Build directly using the Dart SDK:

$ cd drt
$ dart compile exe -o bin/drt bin/drt.dart
# Result in bin/drt

Usage

drt can run Dart programs that have both package: and file system path imports from the command line.

Basic usage

Suppose you have a Dart file arg_echo.dart:

import 'package:args/args.dart';
import 'package:path/path.dart' as path;

void main(List<String> arguments) {
  final ArgParser argParser = ArgParser();
  final ArgResults parsedArguments = argParser.parse(arguments);
  for (final String arg in parsedArguments.rest) {
    print(path.join('arg', arg));
  }
}

Then with drt you can run it like so:

$ drt arg_echo.dart a b c
arg/a
arg/b
arg/c

Without worrying about creating a new package, setting up a pubspec.yaml, etc.

shebang

On Linux and macOS, if drt is on your path, then a file whose first line is:

#!/usr/bin/env drt

can be run directly, like:

$ ./arg_echo.dart
arg/a
arg/b
arg/c

As long as the file arg_echo.dart is marked executable.

$ chmod +x arg_echo.dart

--offline

When the flag --offline is passed to drt, pub will not touch the network when resolving package dependencies. If a dependency is not already in pub's cache, the script will fail to run.

DRT_PACKAGE_PATH

If the environment variable DRT_PACKAGE_PATH is set to a list of :-separated paths, those paths will be searched for packages. When found, the first isntance of a package from the search paths will be used as a dependency override instead of a version pulled form pub.

--analyze

When the flag --analyze is passed to drt, the script will be analyzed with default analyzer options instead of running it.

Background

It's convenient to be able to whip up Python scripts quickly, and run them immediately.

$ touch script.py
$ vim script.py  # edit edit edit
$ python3 script.py

In Dart there's a bit more setup involved.

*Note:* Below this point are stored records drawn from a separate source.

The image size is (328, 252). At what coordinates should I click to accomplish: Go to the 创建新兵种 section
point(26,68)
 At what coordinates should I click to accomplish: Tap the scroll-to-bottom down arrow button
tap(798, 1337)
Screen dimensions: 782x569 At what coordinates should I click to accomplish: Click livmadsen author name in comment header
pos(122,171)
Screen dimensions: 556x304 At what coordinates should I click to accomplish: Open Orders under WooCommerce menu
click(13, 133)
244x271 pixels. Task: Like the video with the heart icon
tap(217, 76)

$ dart create my_new_dart_thing
$ cd my_new_dart_thing
$ vim pubspec.yaml  # Bring in some dependencies
$ vim lib/my_new_dart_thing.dart  # edit edit edit
$ vim bin/my_new_dart_thing.dart  # edit edit edit
$ dart run bin/my_new_dart_thing.dart

I suspect there's even less typing if you use an IDE to help get set up.

How does it work?

First drt uses package:analyzer to extract package: import directives from the input script. In doing so, it traverses import directives that reference other .dart files by their absolute or relative paths, like import 'src/utils.dart';.

drt then composes a pubspec.yaml file in a temporary directory. The version constraint for every package is specified as any. Then, drt invokes pub, which resolves and downloads dependencies into the pub package cache and produces a package_config.json file. drt caches the package_config.json file next to the input script file to avoid invoking pub on subsequent runs of the script.

Now that dependencies have been resolved, drt invokes dart to run the script. In addition, it passes flags to dart to cause it to create an "app-jit" snapshot, which contains some of the native code that dart JITs for the script. The app-jit snapshot is cached next to the script so that subsequent runs use the precompiled native code.

Notes:

  • If the file modification time of the script is newer than either the cached package_config.json or the app-jit snapshot, then they are regenerated.
  • drt invokes the dart subprocess with ProcessStartMode.inheritStdio, which means that the script will use the same stdout, stderr, and stdio file handles of the drt process.